The California Public Utilities Commission on Jan. 16 unanimously agreed to set rates for the state's major investor-owned gas and electric utilities every four years, changing a decades-old tradition of doing so every three years.

The new schedule for general rate cases will take effect for Pacific Gas and Electric Co., Southern California Edison Co., San Diego Gas & Electric Co. and Southern California Gas Co. The decision means that whatever customer rates the commissioners set in future cases will remain in effect for four years instead of three. The commission adopted the three-year rate cycle in 1989.

With its decision, the commission also moved the filing date for general rate applications from Sept. 1 to May 15.

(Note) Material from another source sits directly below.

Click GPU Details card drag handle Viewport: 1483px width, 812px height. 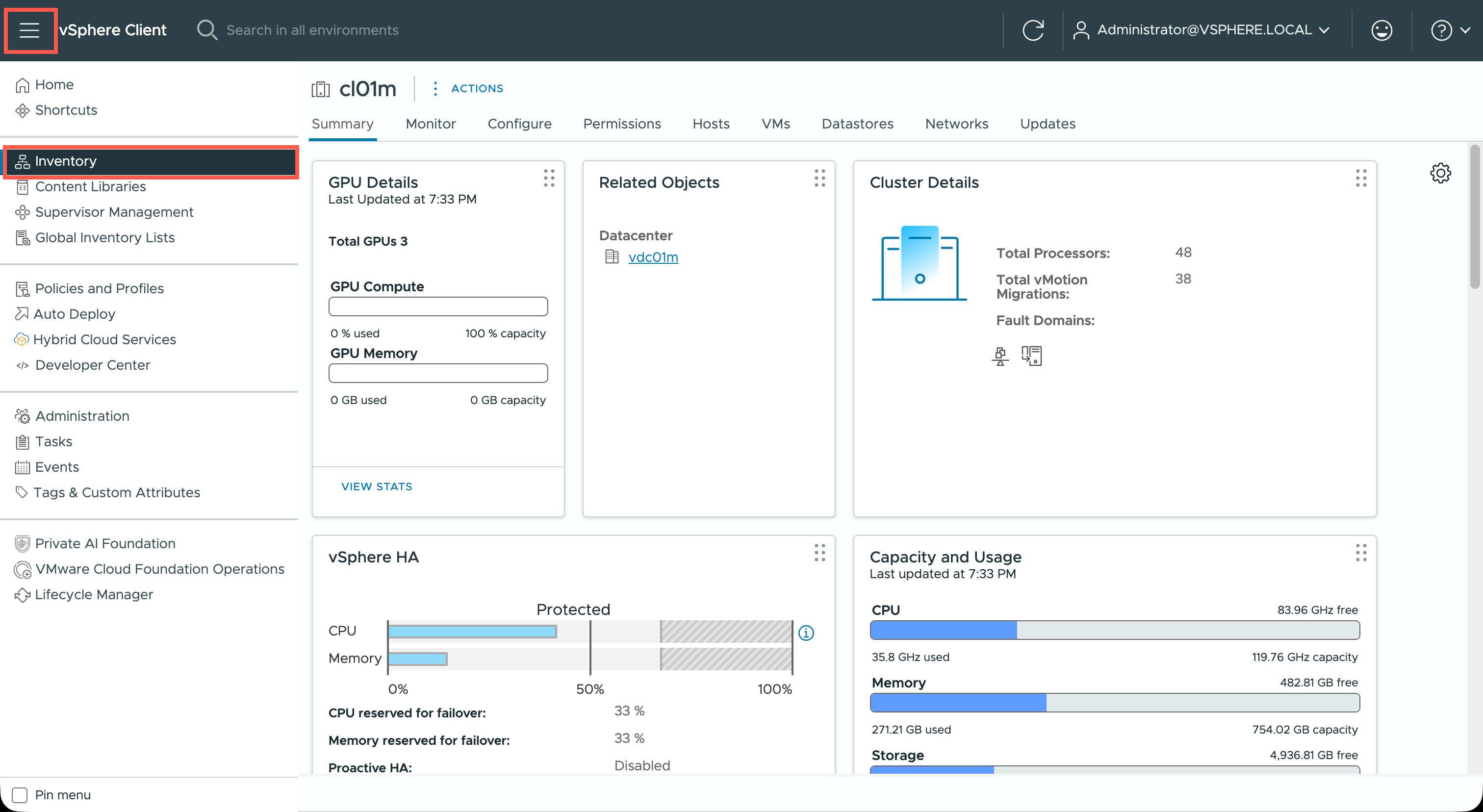(x=549, y=178)
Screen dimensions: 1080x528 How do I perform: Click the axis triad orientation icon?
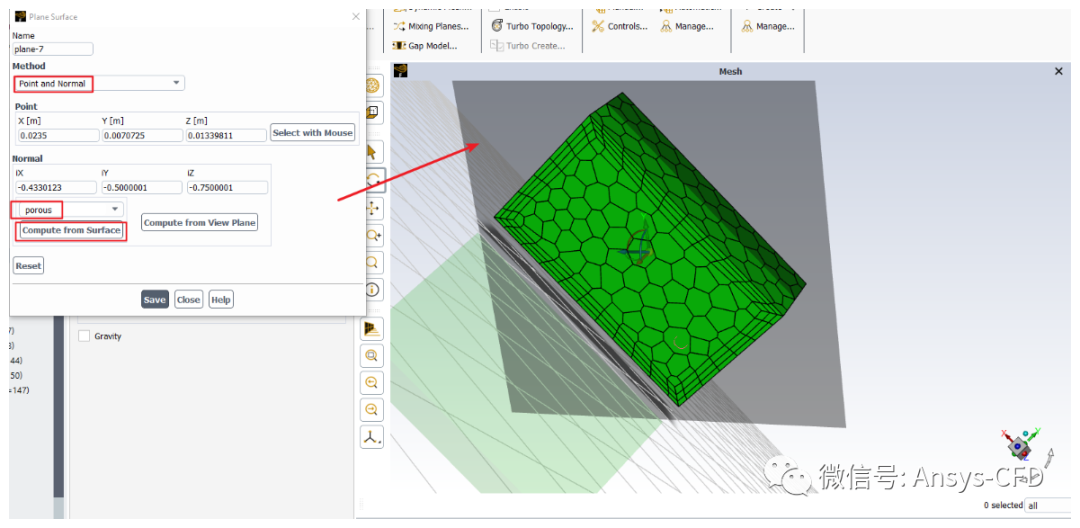tap(372, 437)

While the PUC for years has considered lengthening the rate cycle, Commissioner Clifford Rechtschaffen said changing the process is very difficult because at least one rate case generally is always pending. "It is like trying to change a tire on a car that is moving," said the commissioner, who presided over the proceeding in which the decision was prepared.

With the commission's 5-0 vote, SCE now is required to amend its current application to add 2024 to its rate case and to file its first four-year rate application on May 15, 2023. Also, Southern California Gas and San Diego Gas & Electric must file petitions to amend their 2019 general rate case applications in order to accommodate the new schedule. Their next general rate applications are due on May 15, 2022, according to the decision.

The PUC required Pacific Gas and Electric to combine its currently separate electric and natural gas rate cases into a single rate case. Its next general rate case application is due to be filed in 2021.

Under the three-year cycle, the commission often slipped behind schedule in deciding rate cases, and new rates accordingly had to be put into effect retroactively, especially as the cases have grown increasingly complex. Rapid technological changes and catastrophic events such as the San Bruno pipeline disaster and devastating wildfires require that the commission consider rate changes in the context of rapidly unfolding developments that were not factors in earlier years of ratemaking. Risk-based decision-making now is substantially incorporated in rate applications, and the PUC must evaluate utility safety and reliability improvements.

With the change, utilities will have more time for budget and infrastructure planning and commissioners will be able to provide greater oversight of utility performance and spending, Rechtschaffen said. Also, the commission's independent Public Advocates Office will have more time to complete its comprehensive review of the utilities' applications and file testimony.

The PUC's staff and some other parties expressed concern that a four-year rate cycle would result in greater uncertainty due to longer-range forecasts of utility revenue needs.

Pacific Gas and Electric is a subsidiary of PG&E Corp., SCE is a subsidiary of Edison International, and both SDG&E and SoCalGas are subsidiaries of Sempra Energy.